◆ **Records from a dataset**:
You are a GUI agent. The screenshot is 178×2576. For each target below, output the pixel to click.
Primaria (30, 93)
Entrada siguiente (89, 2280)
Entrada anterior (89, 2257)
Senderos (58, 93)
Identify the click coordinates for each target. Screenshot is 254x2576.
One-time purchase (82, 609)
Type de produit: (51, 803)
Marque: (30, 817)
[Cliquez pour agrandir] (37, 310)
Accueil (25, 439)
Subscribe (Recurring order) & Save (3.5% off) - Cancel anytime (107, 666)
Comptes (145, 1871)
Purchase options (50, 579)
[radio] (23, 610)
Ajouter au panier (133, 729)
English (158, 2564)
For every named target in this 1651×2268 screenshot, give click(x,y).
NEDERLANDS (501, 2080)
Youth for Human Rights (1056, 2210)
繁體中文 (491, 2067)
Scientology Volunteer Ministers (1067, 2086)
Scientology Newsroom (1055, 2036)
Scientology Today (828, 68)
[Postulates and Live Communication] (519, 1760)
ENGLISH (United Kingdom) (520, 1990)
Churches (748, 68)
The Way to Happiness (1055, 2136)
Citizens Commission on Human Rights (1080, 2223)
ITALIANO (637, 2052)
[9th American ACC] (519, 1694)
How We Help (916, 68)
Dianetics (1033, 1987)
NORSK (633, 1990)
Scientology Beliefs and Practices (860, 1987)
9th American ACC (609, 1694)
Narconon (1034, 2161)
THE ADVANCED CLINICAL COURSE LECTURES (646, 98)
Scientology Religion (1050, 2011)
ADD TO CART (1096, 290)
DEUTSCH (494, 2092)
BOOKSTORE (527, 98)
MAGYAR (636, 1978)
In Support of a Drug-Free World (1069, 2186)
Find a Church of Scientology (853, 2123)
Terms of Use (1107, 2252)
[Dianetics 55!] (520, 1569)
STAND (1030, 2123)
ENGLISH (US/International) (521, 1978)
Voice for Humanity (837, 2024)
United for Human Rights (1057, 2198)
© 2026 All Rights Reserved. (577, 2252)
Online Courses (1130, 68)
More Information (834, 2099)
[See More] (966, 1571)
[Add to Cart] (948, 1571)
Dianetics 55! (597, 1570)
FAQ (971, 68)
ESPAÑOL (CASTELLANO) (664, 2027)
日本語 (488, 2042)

◆ **EXERCISE REQUIREMENTS**: Across the entries, tally every line that contains the word "Rights" and report the sum by itself.

◆ **PROBLEM SOLUTION**: 4